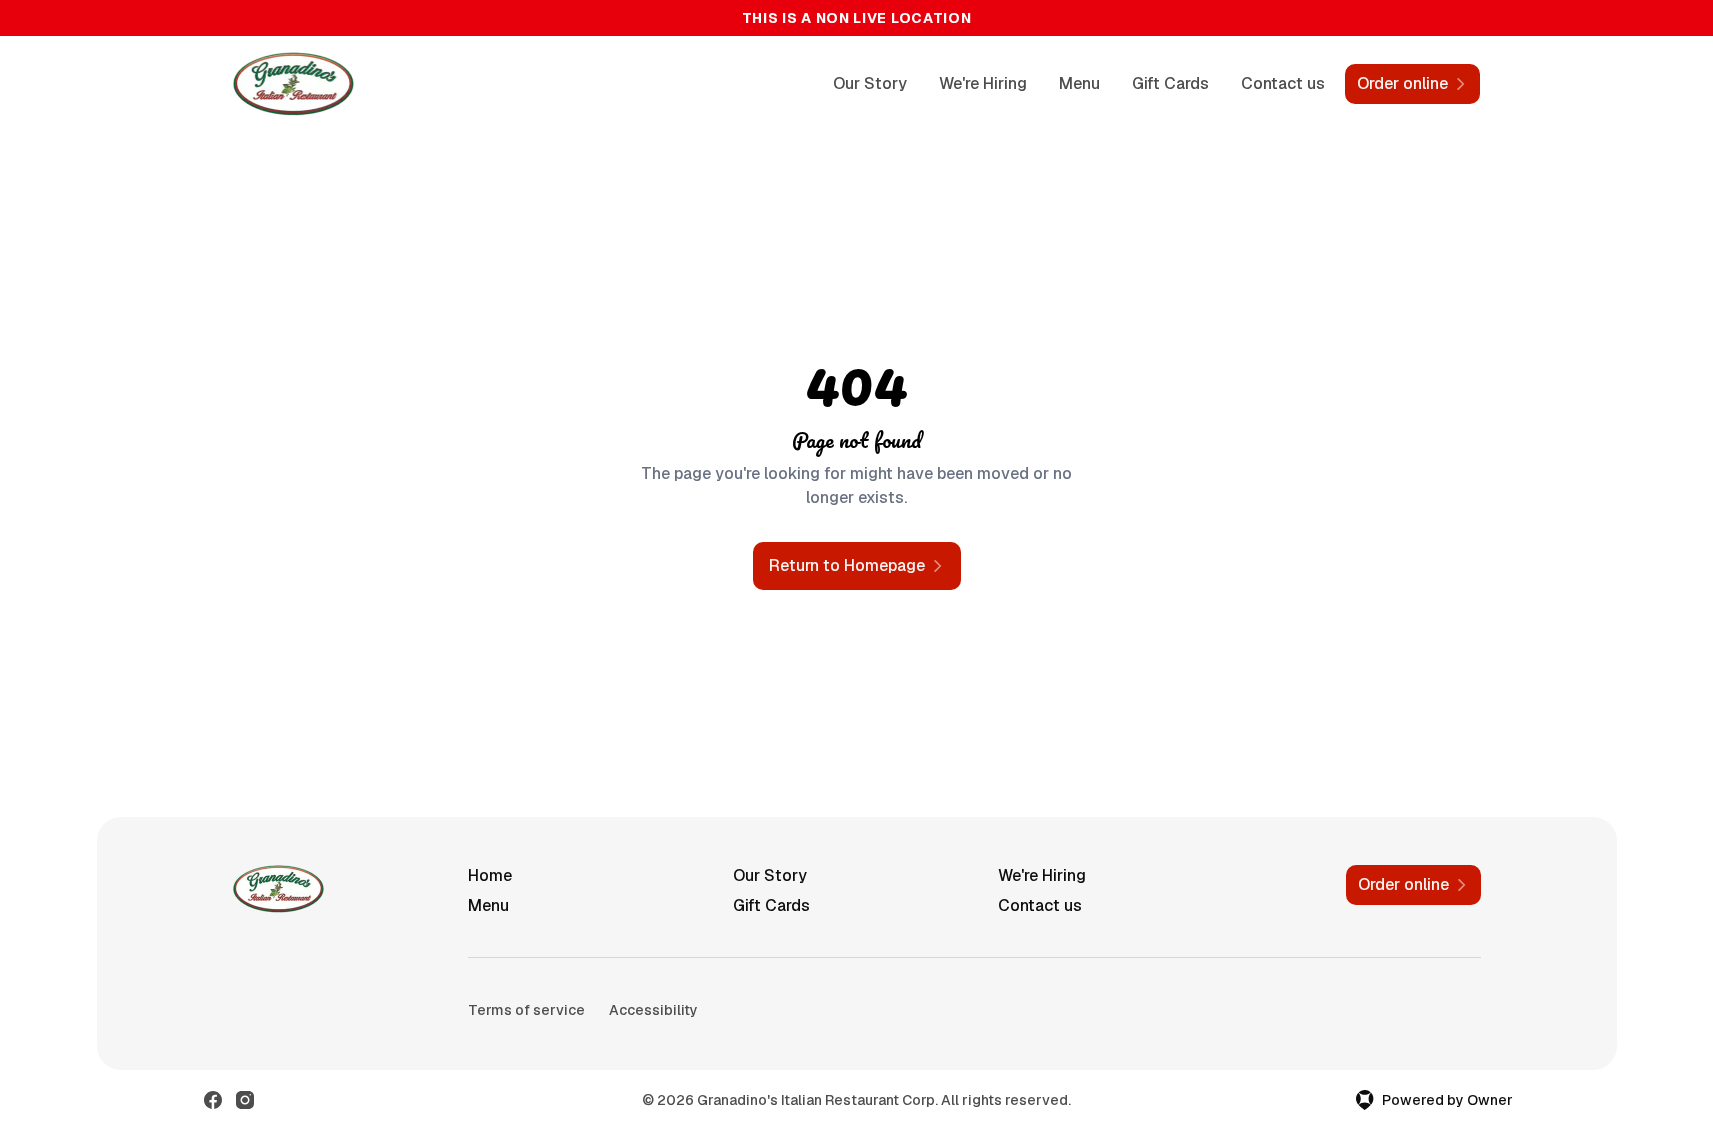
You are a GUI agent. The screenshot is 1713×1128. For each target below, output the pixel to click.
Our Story (870, 83)
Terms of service (526, 1010)
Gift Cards (1170, 83)
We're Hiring (983, 83)
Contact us (1283, 83)
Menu (1079, 83)
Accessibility (653, 1010)
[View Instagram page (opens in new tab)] (245, 1100)
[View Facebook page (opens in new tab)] (213, 1100)
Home (490, 875)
○ ○ ○ ○ ○
• What to produce: Copy out only the lines from the one containing "Contact us (1283, 83)" down to the last line of the material, keeping both ends.

• Result of this task:
Contact us (1283, 83)
Menu (1079, 83)
Accessibility (653, 1010)
[View Instagram page (opens in new tab)] (245, 1100)
[View Facebook page (opens in new tab)] (213, 1100)
Home (490, 875)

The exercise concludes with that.